Patient A's husband is encouraged to accept help from others (such as their adult children), consider local adult day care programs, and utilize respite care at a nearby nursing home. He is in monthly phone contact with nursing staff to review symptoms and develop strategies for managing symptoms. At different times during her illness, Patient A is prescribed an antidepressant and an antipsychotic medication (off label) to treat difficult behavioral symptoms, but both were eventually discontinued. The family faces financial difficulties as a result of the husband's loss of income, diminished retirement benefits, and the later cost of nursing home care. Social work support helps the family address issues such as insurance, social security benefits, adult day care programs, and selecting a nursing facility for eventual long-term care.
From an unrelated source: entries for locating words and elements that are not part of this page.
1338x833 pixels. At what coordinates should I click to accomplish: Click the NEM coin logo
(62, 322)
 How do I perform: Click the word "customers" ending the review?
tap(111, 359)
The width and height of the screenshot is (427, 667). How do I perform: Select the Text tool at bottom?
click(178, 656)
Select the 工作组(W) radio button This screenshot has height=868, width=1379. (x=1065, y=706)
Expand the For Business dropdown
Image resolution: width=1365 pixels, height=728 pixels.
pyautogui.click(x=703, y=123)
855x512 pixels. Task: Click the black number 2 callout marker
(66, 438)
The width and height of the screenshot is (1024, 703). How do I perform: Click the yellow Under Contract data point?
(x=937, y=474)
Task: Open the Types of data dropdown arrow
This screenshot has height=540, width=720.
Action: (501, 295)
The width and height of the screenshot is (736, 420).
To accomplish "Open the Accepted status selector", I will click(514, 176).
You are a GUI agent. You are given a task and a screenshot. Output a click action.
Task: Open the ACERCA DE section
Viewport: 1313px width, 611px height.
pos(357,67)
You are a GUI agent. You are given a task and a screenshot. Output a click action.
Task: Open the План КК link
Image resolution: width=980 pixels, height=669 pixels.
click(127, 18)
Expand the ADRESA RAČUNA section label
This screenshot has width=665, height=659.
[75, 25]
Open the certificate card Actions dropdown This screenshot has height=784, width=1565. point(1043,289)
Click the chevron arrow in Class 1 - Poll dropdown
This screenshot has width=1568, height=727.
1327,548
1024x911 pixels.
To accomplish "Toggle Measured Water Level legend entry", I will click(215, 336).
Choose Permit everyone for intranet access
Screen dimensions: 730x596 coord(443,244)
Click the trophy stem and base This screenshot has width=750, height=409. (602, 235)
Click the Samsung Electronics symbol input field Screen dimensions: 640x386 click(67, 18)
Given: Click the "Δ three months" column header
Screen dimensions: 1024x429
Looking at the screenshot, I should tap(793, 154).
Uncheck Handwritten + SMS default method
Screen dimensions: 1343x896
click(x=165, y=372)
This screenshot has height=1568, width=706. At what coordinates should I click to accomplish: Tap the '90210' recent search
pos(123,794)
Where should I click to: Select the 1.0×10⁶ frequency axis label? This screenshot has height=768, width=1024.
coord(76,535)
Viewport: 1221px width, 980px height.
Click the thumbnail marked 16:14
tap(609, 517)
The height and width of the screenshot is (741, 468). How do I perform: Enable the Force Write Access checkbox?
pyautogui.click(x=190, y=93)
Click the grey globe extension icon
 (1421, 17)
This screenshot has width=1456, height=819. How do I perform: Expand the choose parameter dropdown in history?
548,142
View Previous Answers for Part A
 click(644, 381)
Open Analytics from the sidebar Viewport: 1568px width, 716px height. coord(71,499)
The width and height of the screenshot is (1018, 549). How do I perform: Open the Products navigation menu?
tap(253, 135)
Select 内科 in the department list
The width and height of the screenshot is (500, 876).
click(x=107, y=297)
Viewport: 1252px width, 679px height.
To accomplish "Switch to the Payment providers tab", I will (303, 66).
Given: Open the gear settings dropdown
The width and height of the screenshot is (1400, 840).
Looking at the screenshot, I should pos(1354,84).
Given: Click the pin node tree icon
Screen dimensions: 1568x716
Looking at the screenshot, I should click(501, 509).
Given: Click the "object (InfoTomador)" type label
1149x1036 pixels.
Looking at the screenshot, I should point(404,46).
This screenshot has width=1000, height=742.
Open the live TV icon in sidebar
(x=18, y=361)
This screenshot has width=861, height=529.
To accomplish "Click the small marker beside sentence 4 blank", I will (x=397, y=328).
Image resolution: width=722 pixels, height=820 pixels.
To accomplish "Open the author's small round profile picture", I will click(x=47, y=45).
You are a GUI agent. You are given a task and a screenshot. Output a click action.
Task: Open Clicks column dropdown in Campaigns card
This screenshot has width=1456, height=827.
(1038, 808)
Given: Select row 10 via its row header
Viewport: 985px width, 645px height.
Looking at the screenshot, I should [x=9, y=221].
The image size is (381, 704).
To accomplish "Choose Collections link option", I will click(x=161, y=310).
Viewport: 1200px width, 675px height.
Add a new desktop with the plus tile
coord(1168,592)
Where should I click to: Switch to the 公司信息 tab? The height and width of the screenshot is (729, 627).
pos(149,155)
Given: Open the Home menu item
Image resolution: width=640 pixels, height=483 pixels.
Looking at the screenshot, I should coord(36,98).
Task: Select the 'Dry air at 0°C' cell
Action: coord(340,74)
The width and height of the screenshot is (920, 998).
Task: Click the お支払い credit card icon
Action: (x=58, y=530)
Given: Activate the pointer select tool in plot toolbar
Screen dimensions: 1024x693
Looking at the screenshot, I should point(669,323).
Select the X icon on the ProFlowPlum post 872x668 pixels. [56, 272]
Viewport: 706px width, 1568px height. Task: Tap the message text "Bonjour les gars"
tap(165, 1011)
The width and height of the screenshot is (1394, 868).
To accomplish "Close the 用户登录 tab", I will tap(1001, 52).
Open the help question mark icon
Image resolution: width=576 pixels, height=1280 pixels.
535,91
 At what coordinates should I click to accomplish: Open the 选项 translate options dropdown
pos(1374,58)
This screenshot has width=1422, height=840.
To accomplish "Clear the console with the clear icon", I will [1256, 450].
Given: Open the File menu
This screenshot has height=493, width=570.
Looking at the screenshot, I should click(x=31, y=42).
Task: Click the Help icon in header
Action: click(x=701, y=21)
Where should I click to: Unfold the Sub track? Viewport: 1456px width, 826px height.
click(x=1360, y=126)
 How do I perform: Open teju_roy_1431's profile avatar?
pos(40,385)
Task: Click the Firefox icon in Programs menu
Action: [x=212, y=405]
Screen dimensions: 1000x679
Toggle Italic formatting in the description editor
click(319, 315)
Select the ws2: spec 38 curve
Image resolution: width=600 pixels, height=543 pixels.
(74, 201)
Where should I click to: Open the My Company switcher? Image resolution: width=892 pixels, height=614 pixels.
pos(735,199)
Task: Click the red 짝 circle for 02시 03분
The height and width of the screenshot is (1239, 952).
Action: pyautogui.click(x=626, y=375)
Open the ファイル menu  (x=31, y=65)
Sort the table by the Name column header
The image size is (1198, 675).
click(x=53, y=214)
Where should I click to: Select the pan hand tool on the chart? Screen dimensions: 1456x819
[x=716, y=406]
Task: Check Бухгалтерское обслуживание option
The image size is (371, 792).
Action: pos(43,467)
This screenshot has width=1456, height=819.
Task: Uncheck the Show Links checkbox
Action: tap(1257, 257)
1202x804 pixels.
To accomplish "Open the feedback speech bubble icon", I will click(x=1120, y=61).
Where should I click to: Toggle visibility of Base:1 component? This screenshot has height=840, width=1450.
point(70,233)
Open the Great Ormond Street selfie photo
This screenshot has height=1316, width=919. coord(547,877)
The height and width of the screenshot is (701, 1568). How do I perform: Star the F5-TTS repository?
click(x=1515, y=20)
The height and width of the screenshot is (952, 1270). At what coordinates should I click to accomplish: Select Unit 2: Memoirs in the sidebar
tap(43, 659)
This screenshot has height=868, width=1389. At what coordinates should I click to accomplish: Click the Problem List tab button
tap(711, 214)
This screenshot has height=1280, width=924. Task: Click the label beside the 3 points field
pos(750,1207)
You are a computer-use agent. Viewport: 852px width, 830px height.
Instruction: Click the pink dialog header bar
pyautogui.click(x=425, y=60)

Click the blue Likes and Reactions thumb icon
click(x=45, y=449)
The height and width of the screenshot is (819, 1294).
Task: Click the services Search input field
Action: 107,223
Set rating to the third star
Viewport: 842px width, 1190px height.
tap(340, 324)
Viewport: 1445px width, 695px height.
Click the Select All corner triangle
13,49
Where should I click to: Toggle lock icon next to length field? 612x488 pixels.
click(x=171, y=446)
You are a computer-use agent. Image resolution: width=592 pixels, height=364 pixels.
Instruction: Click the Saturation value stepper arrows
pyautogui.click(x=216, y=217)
When Patient A is 60 years of age, her husband is no longer able to care for her at home and she is admitted to a skilled nursing facility. She is incontinent and requires full care for all activities of daily living. Her husband visits twice daily, and she always appears to recognize him. That same year, Patient A dies unexpectedly of a myocardial infarction. A brain autopsy is done and confirms the diagnosis of FTD.

Patient A's husband shares the results of her genetic testing and autopsy with their three adult children. Each of Patient A's three children is at a 50% risk for having inherited the MAPT genetic mutation. Two of the children request pre-symptomatic genetic testing. The two children who request pre-symptomatic genetic testing are referred to professional genetic counselors. After genetic counseling, they both choose to have pre-symptomatic genetic testing done. One defers getting the results for two years, underscoring the very difficult personal decision it can be to choose pre-symptomatic genetic testing.

Patient A demonstrated the typical symptoms of bvFTD and her evaluation was done at a dementia center by specialists with expertise in FTD, so her initial diagnosis was strong. The neurologic evaluation, blood tests, neuropsychologic testing, and neuroimaging together led to the clinical diagnosis of bvFTD. Patient A's family history showed a pattern of autosomal dominant inheritance. The genetic cause of her FTD was confirmed by clinical genetic testing, which documented a mutation in the MAPT gene.